The Charity Commission writes, "We have not identified any evidence that Stonewall or GIRES are encouraging or enabling children to obtain puberty blockers".
I have provided evidence in my complaint CRM:0049125 [this complaint]. To make false claims regarding the benefits of a medical treatment, is to encourage the public, and children, to seek that treatment out. This is only a web-search away.
The Charity Commission writes, "We can see that Fumble has reviewed the content on the website and taken action. It is not the role of the Commission to become involved in how the trustees handled the changes made to their website. This is a decision for the trustees to make."7
The Charity Commission is not following its Risk and Regulatory Framework.

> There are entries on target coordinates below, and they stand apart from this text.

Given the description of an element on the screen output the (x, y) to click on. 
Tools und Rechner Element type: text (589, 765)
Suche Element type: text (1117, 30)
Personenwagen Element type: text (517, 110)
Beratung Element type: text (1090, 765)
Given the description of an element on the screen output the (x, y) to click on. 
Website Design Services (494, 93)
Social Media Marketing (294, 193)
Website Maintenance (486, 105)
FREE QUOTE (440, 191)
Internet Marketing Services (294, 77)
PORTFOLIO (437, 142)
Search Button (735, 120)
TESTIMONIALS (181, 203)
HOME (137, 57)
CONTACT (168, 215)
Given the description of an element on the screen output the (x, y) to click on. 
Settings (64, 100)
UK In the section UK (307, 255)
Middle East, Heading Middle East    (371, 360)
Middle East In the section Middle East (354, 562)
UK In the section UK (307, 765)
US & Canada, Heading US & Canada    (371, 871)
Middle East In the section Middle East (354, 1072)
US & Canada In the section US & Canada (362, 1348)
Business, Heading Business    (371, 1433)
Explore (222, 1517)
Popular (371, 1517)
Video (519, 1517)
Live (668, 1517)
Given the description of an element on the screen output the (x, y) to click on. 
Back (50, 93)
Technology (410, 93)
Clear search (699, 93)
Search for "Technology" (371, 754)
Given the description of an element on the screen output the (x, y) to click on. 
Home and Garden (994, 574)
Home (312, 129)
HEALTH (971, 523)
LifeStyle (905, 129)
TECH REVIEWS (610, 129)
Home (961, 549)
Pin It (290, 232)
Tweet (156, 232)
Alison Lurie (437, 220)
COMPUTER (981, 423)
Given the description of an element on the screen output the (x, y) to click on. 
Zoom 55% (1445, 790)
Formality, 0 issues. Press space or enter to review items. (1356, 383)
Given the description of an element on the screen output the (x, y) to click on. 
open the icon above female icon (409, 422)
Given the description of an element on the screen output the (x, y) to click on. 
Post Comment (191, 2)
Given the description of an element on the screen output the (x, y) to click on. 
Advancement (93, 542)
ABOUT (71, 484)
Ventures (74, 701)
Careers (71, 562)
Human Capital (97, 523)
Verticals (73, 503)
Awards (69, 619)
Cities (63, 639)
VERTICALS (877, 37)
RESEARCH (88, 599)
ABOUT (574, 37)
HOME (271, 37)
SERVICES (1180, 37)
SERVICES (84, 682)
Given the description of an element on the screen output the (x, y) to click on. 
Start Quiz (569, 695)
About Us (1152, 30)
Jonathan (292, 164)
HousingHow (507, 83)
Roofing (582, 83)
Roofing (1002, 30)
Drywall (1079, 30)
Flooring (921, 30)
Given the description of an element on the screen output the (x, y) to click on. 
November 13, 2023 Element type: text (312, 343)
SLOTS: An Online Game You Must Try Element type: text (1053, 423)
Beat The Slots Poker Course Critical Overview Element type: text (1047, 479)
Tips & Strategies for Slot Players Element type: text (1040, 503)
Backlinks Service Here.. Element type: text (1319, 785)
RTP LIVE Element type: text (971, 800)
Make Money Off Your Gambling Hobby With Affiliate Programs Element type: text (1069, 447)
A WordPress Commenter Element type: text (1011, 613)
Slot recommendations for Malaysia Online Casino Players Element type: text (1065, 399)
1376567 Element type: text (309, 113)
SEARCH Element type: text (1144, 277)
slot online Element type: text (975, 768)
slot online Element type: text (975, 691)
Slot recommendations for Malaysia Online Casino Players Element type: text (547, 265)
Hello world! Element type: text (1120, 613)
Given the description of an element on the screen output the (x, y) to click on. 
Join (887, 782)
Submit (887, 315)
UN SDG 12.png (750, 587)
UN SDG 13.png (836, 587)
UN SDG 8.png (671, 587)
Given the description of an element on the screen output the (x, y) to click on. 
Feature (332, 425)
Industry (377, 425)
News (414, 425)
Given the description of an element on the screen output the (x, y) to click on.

If a supermarket sells a product that is harmful for consumption, then it will issue a product recall. A charity should similarly issue a statement to discontinue using a service, that it had previously recommended, if this service now puts its users at risk of receiving a criminal record, and receiving a supposed medical treatment, which the government says poses an "acute risk" to the "health and wellbeing" of children.
As it stands, the parents and children who had previously received advice from Fumble to use GenderGP, are being left completely in the dark regarding this issue. Now, both Fumble and the Charity Commission show a complete lack of concern regarding the risk this poses to supposed beneficiaries.